-- DATA EXTRACTS follows --
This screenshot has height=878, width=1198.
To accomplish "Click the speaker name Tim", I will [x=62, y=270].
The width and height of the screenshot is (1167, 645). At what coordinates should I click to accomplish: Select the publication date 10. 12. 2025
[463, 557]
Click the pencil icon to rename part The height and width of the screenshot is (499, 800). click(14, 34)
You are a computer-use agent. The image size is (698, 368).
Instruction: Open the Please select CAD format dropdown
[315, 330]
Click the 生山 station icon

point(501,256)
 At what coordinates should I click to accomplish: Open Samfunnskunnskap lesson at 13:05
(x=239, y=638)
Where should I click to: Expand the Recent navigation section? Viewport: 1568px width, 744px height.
-- DATA EXTRACTS concluded --
ASSIGNED TASK: All of the data above should be reproduced word for word.

FINISHED EXERCISE:
This screenshot has height=878, width=1198.
To accomplish "Click the speaker name Tim", I will [x=62, y=270].
The width and height of the screenshot is (1167, 645). At what coordinates should I click to accomplish: Select the publication date 10. 12. 2025
[463, 557]
Click the pencil icon to rename part The height and width of the screenshot is (499, 800). click(14, 34)
You are a computer-use agent. The image size is (698, 368).
Instruction: Open the Please select CAD format dropdown
[315, 330]
Click the 生山 station icon

point(501,256)
 At what coordinates should I click to accomplish: Open Samfunnskunnskap lesson at 13:05
(x=239, y=638)
Where should I click to: Expand the Recent navigation section? Viewport: 1568px width, 744px height.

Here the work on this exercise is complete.